川重、今期最終赤字250億円に上方修正 北米でオートバイの回復顕著で

20210204川重決算修正

 川崎重工業は4日、2021年3月期の連結最終損益が250億円の赤字(前期は186億円の黒字)になりそうだと発表した。従来予想である270億円の赤字から上方修正し、赤字幅が縮小する。モーターサイクル(オートバイ)&エンジン事業で北米での販売が想定を上回る伸びで、コスト削減も進んだ。建機市場向け油圧機器の販売見通しを引き上げたことなども寄与する。営業利益も100億円の赤字(前期は620億円の黒字)見通しと、従来予想である200億円の赤字から見直した。

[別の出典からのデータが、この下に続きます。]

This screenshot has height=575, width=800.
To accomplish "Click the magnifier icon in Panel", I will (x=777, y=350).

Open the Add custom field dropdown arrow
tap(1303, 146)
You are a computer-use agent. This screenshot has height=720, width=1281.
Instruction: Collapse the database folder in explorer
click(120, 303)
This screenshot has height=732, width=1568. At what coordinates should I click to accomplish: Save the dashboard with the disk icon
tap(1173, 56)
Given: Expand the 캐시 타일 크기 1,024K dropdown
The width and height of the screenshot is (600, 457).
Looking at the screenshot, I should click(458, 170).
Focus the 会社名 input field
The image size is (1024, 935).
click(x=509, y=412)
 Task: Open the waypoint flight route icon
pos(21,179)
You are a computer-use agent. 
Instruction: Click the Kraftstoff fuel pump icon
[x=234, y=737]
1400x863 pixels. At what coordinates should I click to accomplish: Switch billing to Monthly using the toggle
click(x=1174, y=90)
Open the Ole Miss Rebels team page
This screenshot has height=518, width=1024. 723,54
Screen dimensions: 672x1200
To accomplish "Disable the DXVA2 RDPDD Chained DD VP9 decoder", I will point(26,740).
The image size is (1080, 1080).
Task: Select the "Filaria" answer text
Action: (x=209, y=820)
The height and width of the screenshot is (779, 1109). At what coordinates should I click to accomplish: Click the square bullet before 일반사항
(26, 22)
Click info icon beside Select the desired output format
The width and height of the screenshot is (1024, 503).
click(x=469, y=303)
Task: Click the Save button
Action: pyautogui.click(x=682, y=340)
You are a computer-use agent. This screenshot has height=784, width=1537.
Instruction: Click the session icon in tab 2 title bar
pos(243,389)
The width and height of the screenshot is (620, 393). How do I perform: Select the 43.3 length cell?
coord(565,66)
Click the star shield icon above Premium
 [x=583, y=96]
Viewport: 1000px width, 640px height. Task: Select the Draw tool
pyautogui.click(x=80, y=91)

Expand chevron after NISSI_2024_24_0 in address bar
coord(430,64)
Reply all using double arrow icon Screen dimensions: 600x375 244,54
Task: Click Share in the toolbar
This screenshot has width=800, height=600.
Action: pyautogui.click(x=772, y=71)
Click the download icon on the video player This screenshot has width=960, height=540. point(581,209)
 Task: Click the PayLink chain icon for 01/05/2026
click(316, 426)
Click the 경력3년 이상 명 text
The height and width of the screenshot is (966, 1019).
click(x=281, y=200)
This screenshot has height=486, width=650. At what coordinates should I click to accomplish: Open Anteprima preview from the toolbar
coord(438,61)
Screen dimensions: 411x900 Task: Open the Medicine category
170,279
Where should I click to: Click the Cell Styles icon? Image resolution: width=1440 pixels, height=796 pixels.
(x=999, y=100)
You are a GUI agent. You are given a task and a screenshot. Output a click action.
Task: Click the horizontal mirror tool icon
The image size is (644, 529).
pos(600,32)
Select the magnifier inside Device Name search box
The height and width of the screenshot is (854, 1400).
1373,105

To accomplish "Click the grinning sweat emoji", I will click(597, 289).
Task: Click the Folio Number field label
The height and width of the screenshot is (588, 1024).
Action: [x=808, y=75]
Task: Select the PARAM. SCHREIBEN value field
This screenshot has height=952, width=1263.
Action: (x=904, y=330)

 一方で、売上高は前期比9%減の1兆5000億円になる見通しを据え置いた。事業分野(セグメント)別でみて「モーターサイクル&エンジン」と、油圧機器を含む「精密機器・ロボット」の売上高は従来予想から引き上げたが、鉄道の「車両」が従来想定を下回る見込みになった。新型コロナウイルスの感染拡大による工事の遅れなどを背景に、米国向け鉄道車両の売上高計上が遅れる。車両事業は新型コロナの影響による採算悪化も今回予想に織り込んだ。

 業績予想の前提は1ドル=104円、1ユーロ=123円とした。従来予想では、それぞれ106円、123円としていた。1ドルあたり1円の円高が進めば営業利益は6億9000万円、1ユーロあたり1円の円高で営業利益は1億円、それぞれ押し下げられる見込みとしている。02年3月期以来19期ぶりの無配とする配当計画は維持した。

20210204川重セグメント

 同時に発表した2020年4〜12月期の連結決算は、最終損益が139億円の赤字(前年同期は47億円の黒字)になった。需要が後退している航空宇宙システムやかねて不採算の船舶海洋などの赤字計上が響いた。坂出工場の減損損失を特別損失に計上したほか、繰り延べ税金資産を一部取り崩したのも響いた。ただ、10〜12月でみると132億円の黒字(前年同期は84億円の黒字)と、収益が大幅に伸びた計算だ。「モーターサイクル&エンジン」「精密機器・ロボット」の寄与に加え、「エネルギー・環境プラント」の採算改善も寄与した。

 売上高は前年同期比9%減の1兆324億円、営業損益は37億円の赤字(前年同期は309億円の黒字)になった。